Mr Cameron used a trio of Conservative inclined Sunday newspapers, the Sunday Telegraph, Sunday Times and Mail on Sunday, to woo potential Tory voters by saying he would govern for "the least well-off in society, not the rich" and insisting he will not be "the prisoner of an ideological past".


Well, of course. Seeing as all Cameron has done so far done is copy Blair, and Blair has never let any ideology (well, the only ideology he believes in is modernisation aka privatisation) get in the way of his policies, it's not much of a surprise that the only thing inside Cameron's head is a vacuum.

In a personal attack on the chancellor, Mr Cameron described him as sounding like a "speak your weight machine". He denounced Mr Brown for an "extreme" approach to the economy, which he said had seen the chancellor "take the proceeds of growth, borrow even more, spend massively, waste a lot ... leaving a massive debt hangover".

"He's a creature of the past to me, really, and by the next election he'll have been in office for 12 years and parliament for 27," said Mr Cameron, who has been an MP for four years. On the next election, he said: "This is going to be the choice people are going to make between a rather old-style 1980s approach to politics ... and a new approach I have.

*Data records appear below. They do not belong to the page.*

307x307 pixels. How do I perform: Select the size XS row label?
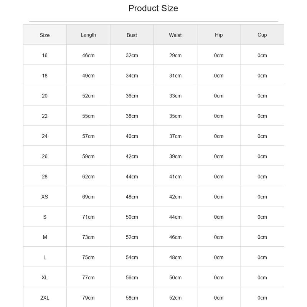tap(45, 197)
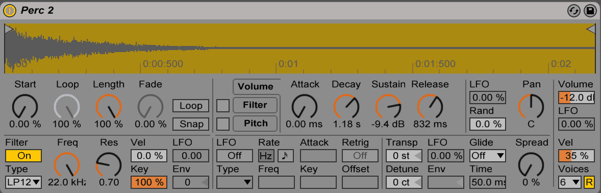Click the Hot-Swap Presets icon
Image resolution: width=601 pixels, height=193 pixels.
click(574, 11)
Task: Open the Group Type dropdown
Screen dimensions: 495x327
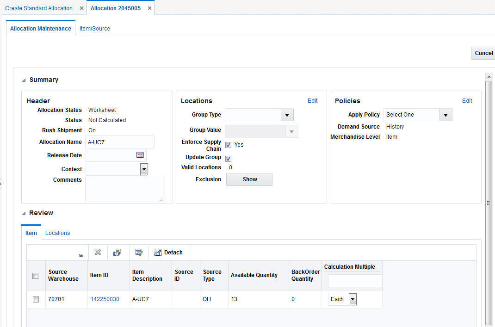Action: (287, 114)
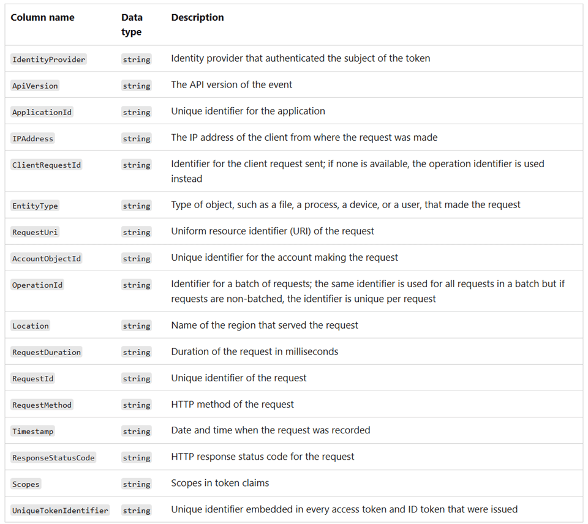Select the ApiVersion code label
This screenshot has width=588, height=524.
tap(35, 86)
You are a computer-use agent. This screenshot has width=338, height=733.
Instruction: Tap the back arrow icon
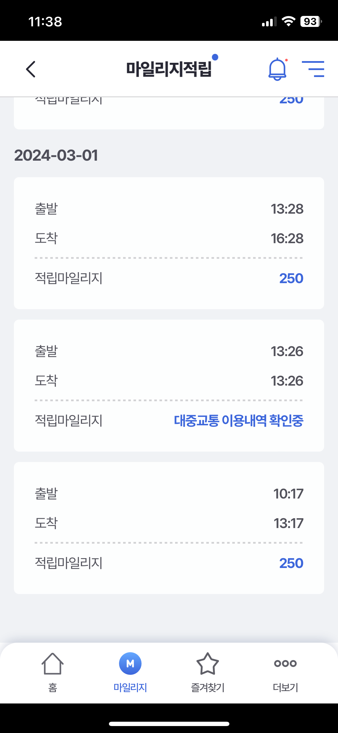(x=31, y=69)
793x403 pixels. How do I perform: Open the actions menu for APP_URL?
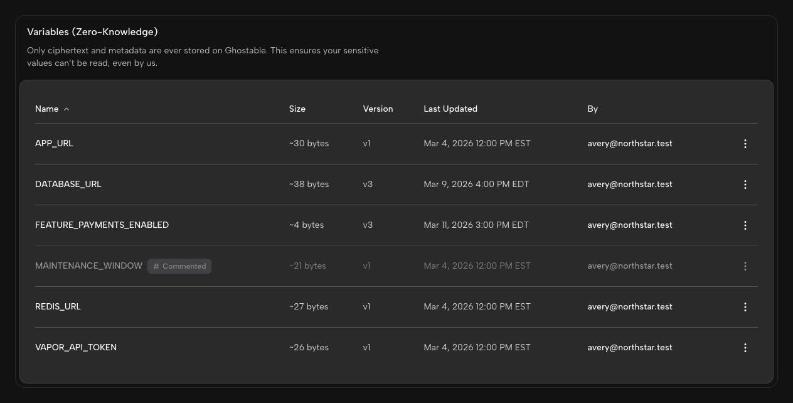pyautogui.click(x=745, y=143)
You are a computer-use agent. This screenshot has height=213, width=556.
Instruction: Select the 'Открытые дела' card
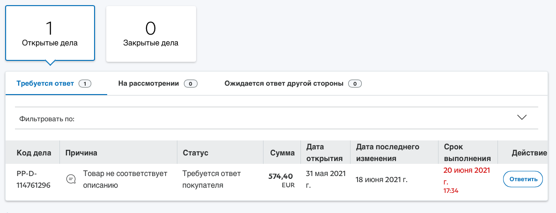[50, 33]
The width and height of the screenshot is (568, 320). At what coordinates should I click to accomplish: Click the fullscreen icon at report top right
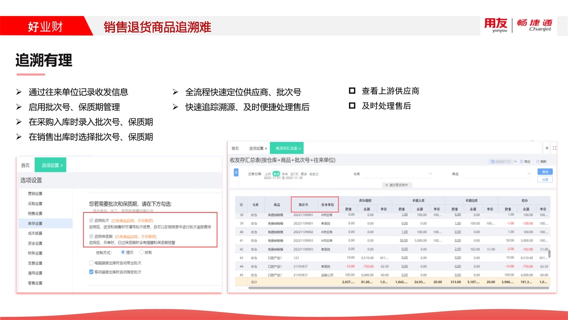554,148
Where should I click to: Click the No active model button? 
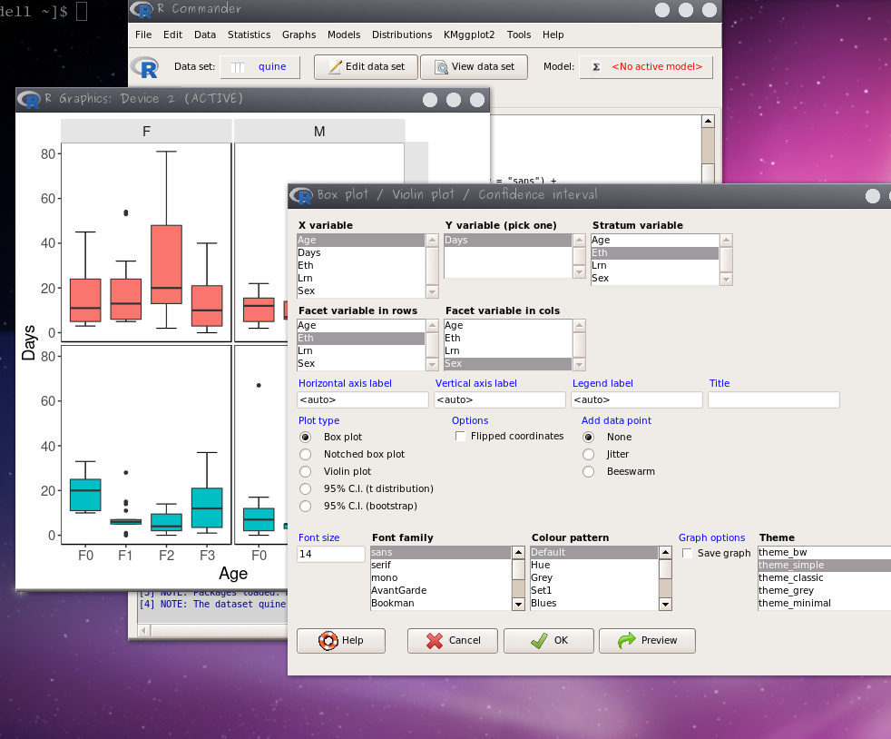click(x=646, y=67)
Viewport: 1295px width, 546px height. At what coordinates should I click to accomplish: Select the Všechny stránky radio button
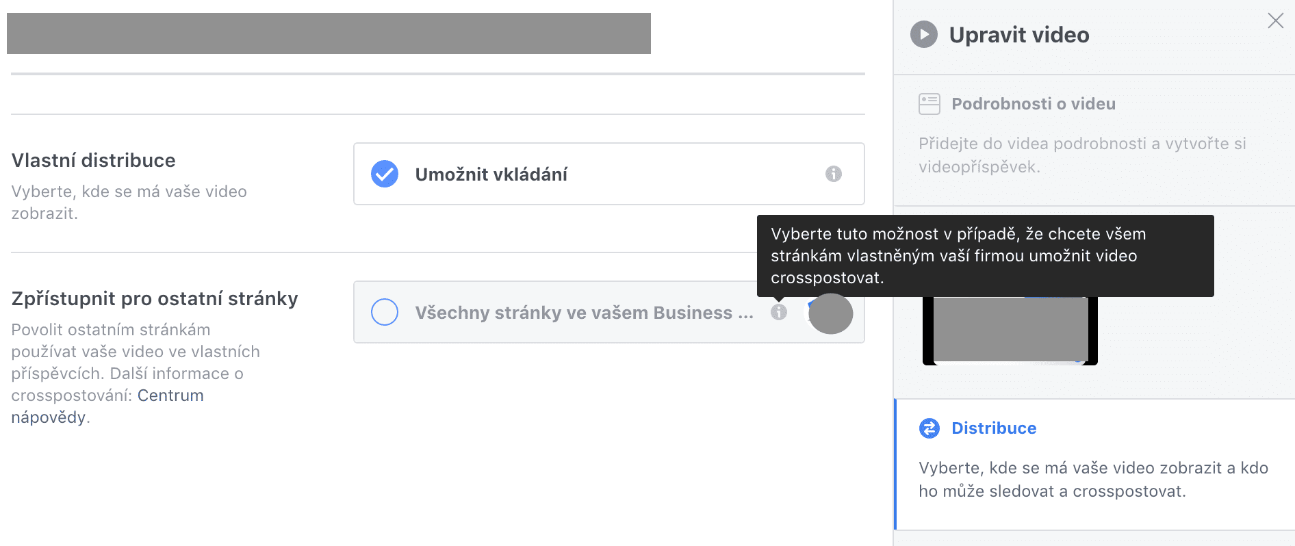click(x=385, y=312)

"Gordon Brown is the old-style thump-thump-thump, and I think that's exactly what turns people off. I find [him] awful because it's just like listening to a speak your weight machine on propaganda."

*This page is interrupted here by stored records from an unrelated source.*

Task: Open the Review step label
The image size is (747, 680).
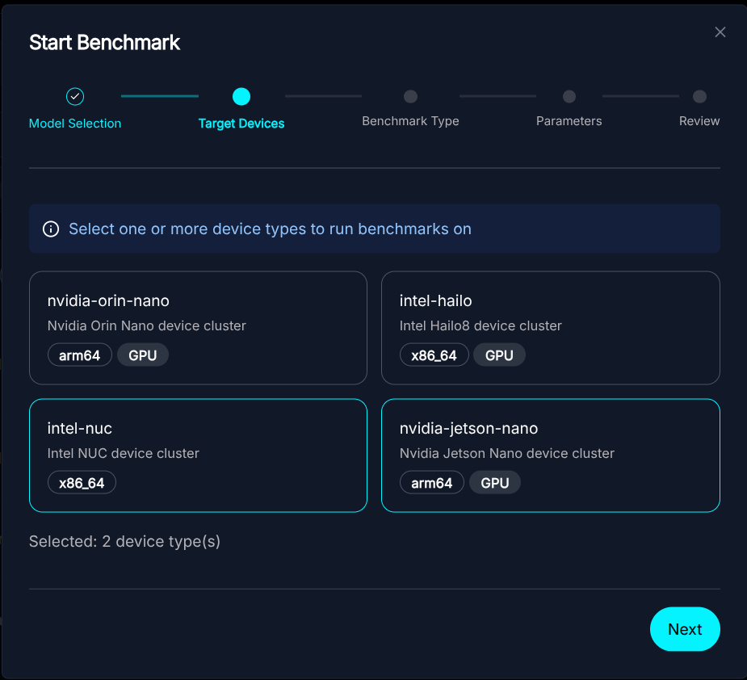Action: [699, 121]
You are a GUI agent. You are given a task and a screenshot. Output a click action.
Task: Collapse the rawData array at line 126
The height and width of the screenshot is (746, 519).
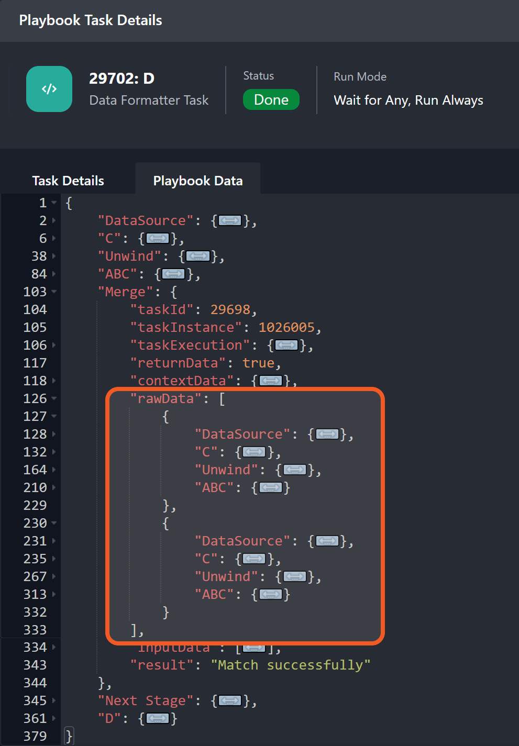[54, 399]
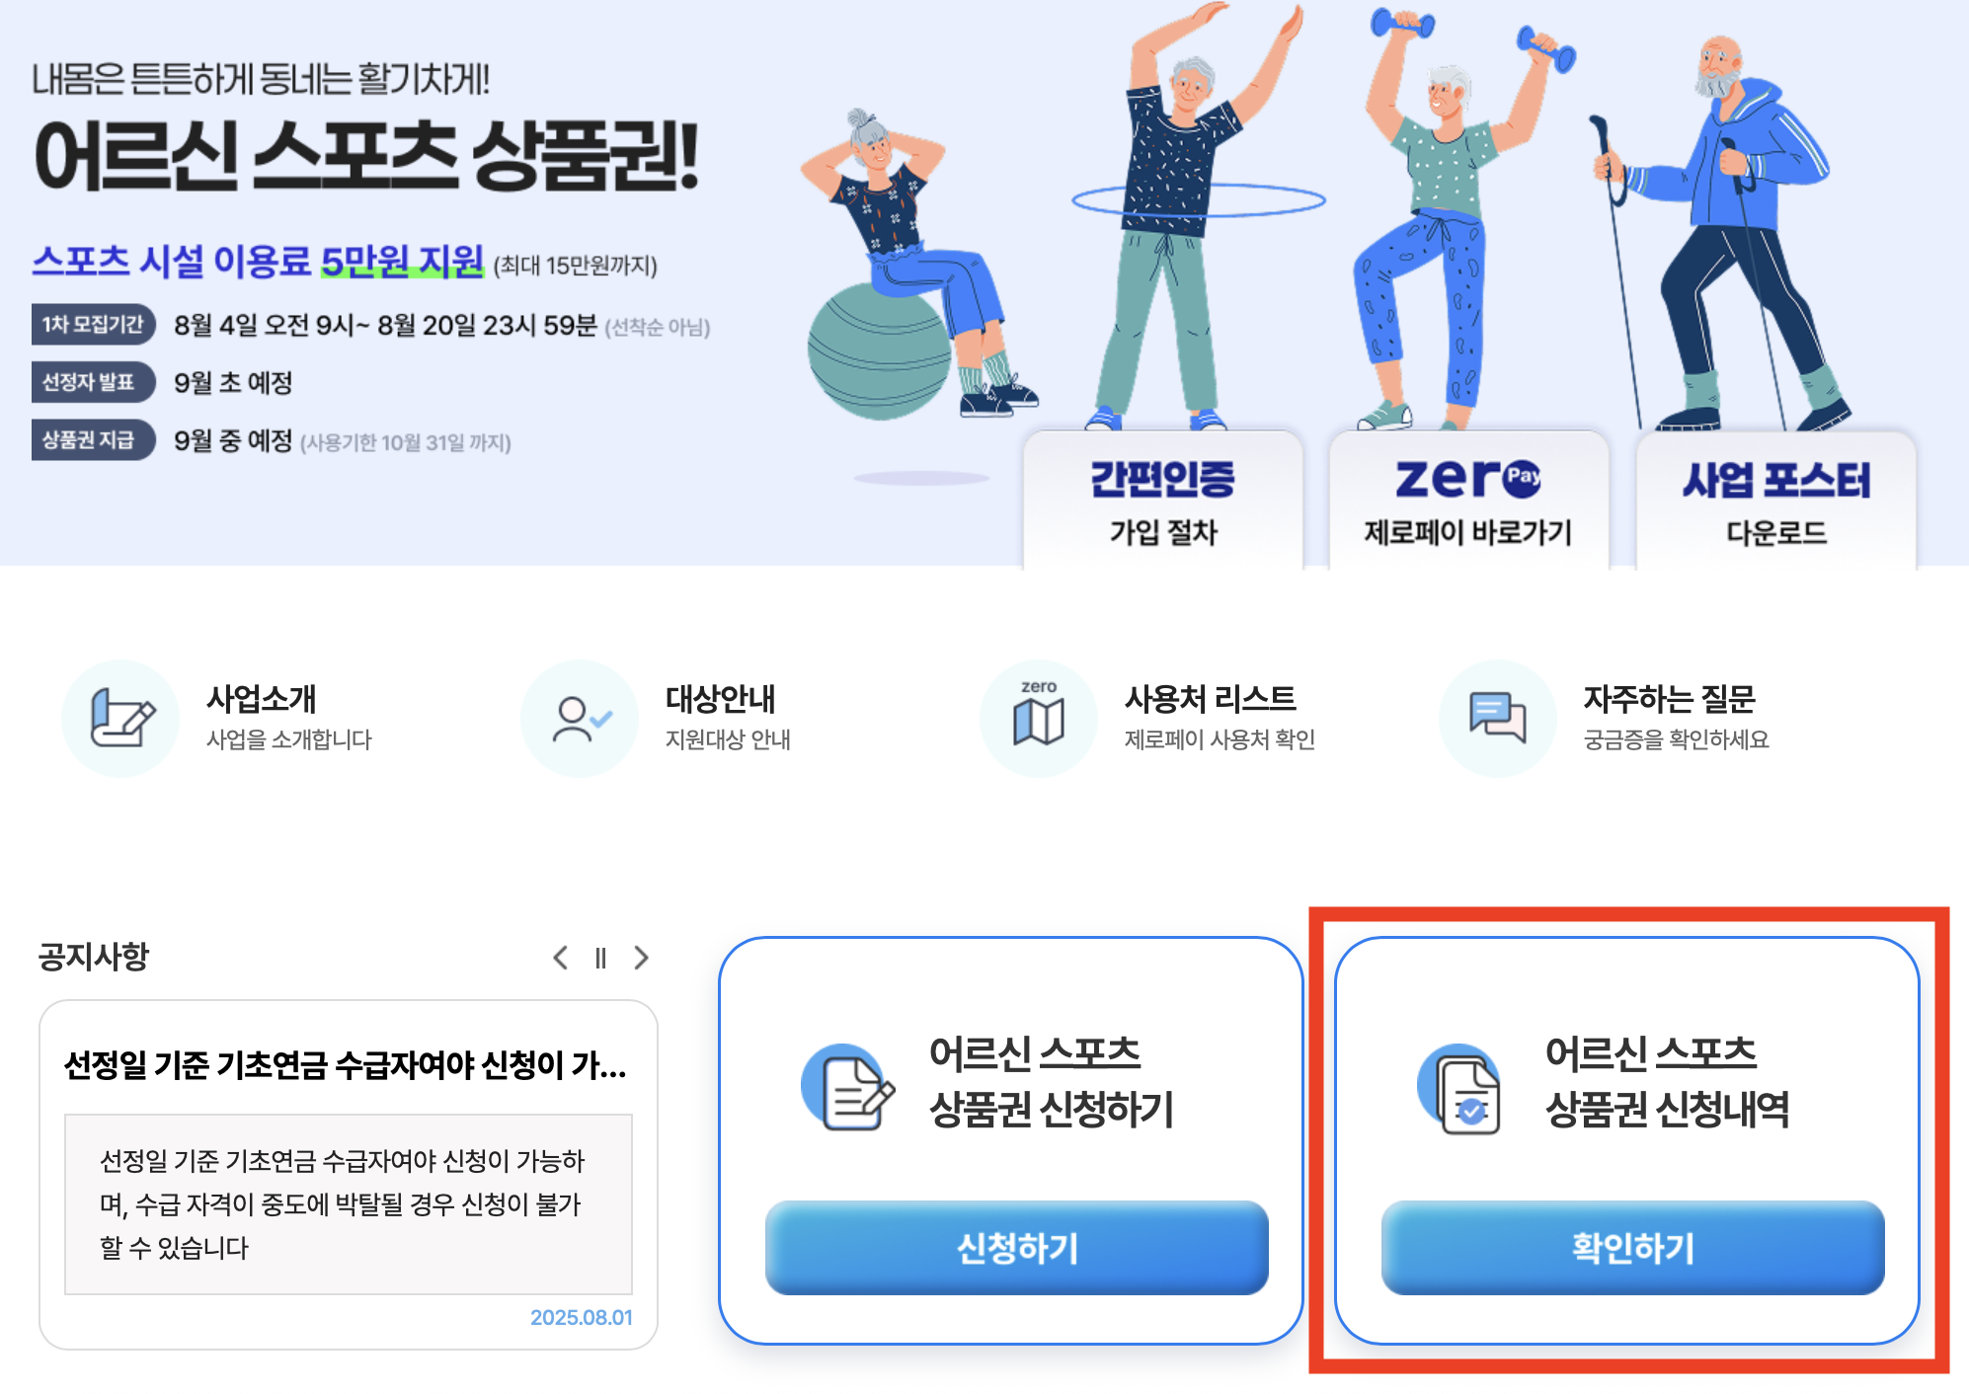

He urged the prime minister to step aside and let his battle with Mr Brown commence: "It would be good for the country, now Blair has said he's going, that he got on and left."


So, uh, an extreme approach to the economy is to plow tax revenues of the taxpayers back into the national health service which benefits..... taxpayers. I guess compared to Thatcher that is rather extreme. Brown has also taxed the oil and gas companies, who have been making huge profits in order to fill the so-called blackhole in the government's finances. Mr Cameron would rather that they keep the money and stack up their pension pots further. If Gordon Brown is a creature of the past, then what is Tony Blair, who Cameron is so clearly modelling himself on? The Dear Leader entered politics at.... the 1983 election, coincedentally the same time as the chancellor. What seems to frighten Cameron so much is the possibility that his opponent might actually have some convictions. Cameron has been quick to dump all of his, such as the lead weight which was last year's Conservative party manifesto.

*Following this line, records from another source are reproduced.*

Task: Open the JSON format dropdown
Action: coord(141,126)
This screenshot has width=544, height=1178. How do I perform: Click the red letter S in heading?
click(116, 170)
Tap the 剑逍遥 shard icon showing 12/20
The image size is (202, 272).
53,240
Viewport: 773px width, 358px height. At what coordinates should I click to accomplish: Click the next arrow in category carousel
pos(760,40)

The whole media love-in with Cameron is sickening. While he perhaps deserved the benefit of the doubt to start with, he has already become exactly what many in the Conservative party actually probably feared: a Blair clone. What really matters now is whether the Tories are prepaped to throw off their ideological shackles and unite behind a man that already seems to have stolen Blair's previously Teflon coating. He's already broken his promise to get rid of punch and judy politics with this attack on Brown, while his smear merchants had already attacked John Prescott for daring to stand up for working class kids everywhere.

All of this though is pointless. Gordon Brown has already dropped all his past convictions. He won't deliver another speech like the one he did to the Labour party conference a couple of years ago, promising Real Labour. When he ended it with "at our best when we are Labour!" it almost felt like the disappointments and wars of the past few years might be worth it for a Brown premiership that was prepared to truly take the fight against inequality and not to pussy-foot around redistribution of wealth. All that has now vanished with the appearance of Cameron. While with Howard there was still a chance of the above, when Brown finally takes office he will be stuck dead in the centre with a Tory party that thinks it can win again. The Guardian today ran a leader praising the fact that there is now a real political choice for the first time in a generation. The absolute opposite is the truth. Labour and the Tories may as well now be the same party, with the Lib Dems fighting about whether they should be slightly to the left or slightly to the right of them. It seems that the new way is to have a vacuum where what you believe in should be. And one of those vacuums is already destined to be the next prime minister.